■ Goal of the exercise
Exact wording is required for every entry; transcribe all of them and leave the images out.

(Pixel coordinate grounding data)
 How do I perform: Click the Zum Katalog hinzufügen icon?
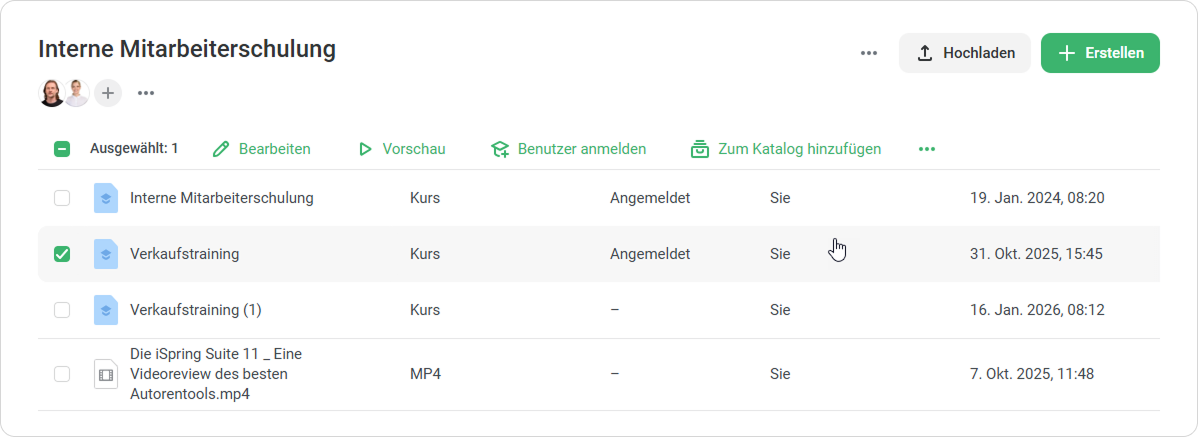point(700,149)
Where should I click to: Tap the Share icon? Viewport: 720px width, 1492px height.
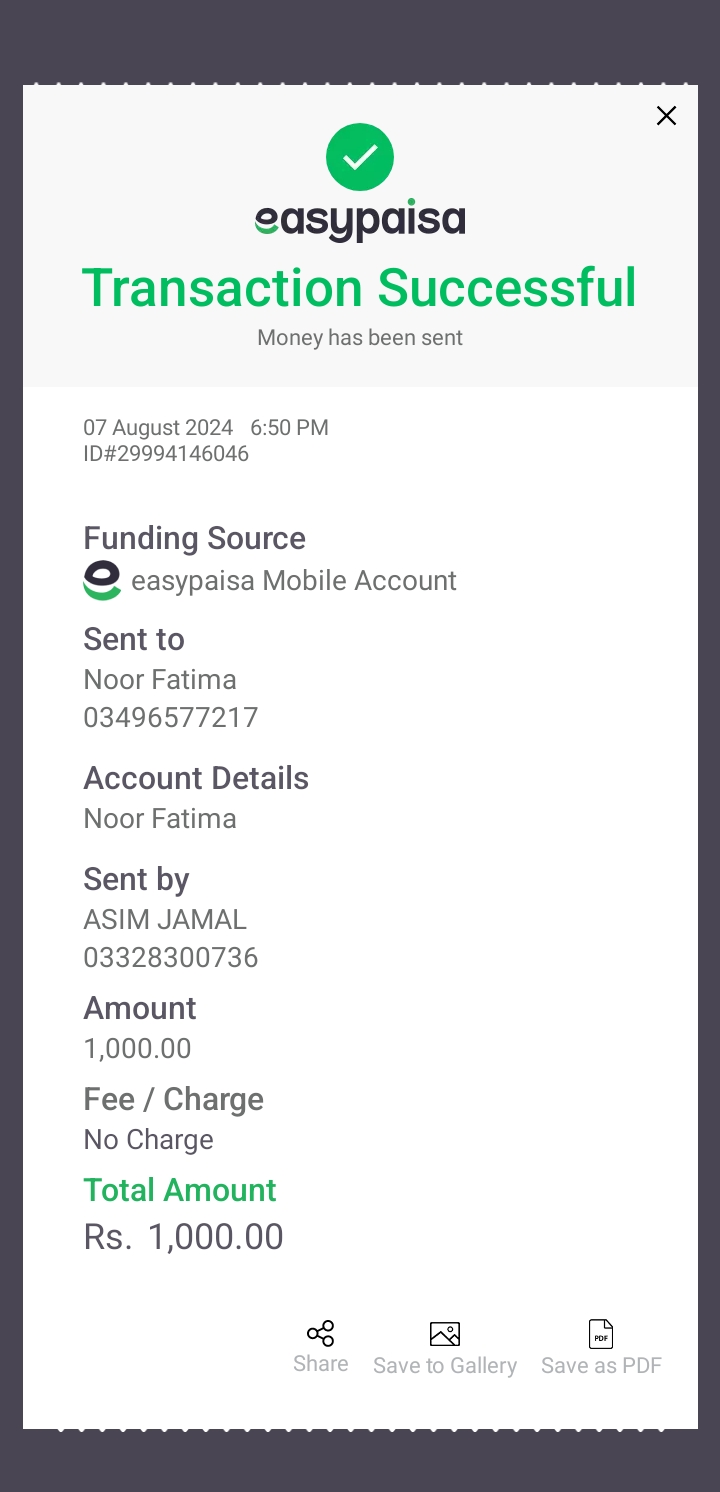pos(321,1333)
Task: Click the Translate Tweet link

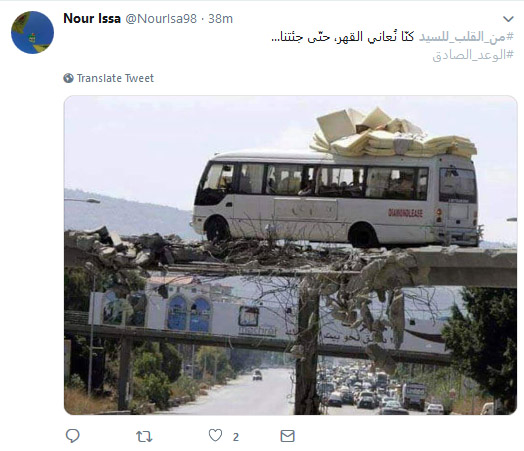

■ Answer to the exercise
 How do I perform: Click the Zum Katalog hinzufügen icon?
point(700,149)
Where should I click to: Tap the Share icon? Viewport: 720px width, 1492px height.
pos(321,1333)
Task: Click the Translate Tweet link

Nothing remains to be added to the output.